### Exercise directions
Give back exactly the lines running from the line with "You are a GUI agent. The screenshot is 269×2576." to the end of the entries, and only those lines.

——————————

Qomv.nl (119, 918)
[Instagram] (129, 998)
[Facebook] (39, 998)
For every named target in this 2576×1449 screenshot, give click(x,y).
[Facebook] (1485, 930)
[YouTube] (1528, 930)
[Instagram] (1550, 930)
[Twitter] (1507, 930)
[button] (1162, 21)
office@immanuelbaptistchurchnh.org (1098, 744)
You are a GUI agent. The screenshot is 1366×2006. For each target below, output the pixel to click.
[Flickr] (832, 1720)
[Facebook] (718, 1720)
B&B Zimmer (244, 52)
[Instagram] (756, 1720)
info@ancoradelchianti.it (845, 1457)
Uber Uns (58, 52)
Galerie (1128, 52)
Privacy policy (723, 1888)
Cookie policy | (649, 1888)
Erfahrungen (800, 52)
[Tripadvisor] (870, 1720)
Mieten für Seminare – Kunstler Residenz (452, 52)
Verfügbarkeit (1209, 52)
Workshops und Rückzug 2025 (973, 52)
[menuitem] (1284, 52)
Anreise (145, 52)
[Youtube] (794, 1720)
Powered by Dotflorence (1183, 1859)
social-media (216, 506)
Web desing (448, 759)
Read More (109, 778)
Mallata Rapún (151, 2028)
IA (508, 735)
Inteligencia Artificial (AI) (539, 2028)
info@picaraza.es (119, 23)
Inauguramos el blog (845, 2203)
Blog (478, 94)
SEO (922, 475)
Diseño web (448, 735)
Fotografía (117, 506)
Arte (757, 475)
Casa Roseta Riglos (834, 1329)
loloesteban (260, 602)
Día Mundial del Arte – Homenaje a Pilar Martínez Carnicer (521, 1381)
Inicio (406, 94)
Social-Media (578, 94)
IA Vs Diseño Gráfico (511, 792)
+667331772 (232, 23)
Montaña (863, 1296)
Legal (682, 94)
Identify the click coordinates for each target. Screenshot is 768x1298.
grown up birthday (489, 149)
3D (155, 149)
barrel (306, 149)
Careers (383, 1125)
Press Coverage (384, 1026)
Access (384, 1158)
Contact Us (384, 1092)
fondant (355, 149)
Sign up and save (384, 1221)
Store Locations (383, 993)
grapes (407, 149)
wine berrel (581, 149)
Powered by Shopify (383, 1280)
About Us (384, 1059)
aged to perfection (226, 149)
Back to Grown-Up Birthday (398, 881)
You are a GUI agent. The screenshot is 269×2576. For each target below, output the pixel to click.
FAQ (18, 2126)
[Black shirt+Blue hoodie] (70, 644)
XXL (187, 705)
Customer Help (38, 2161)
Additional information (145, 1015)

——————————

### Solution
You are a GUI agent. The screenshot is 269×2576. For each target below, output the pixel to click.
FAQ (18, 2126)
[Black shirt+Blue hoodie] (70, 644)
XXL (187, 705)
Customer Help (38, 2161)
Additional information (145, 1015)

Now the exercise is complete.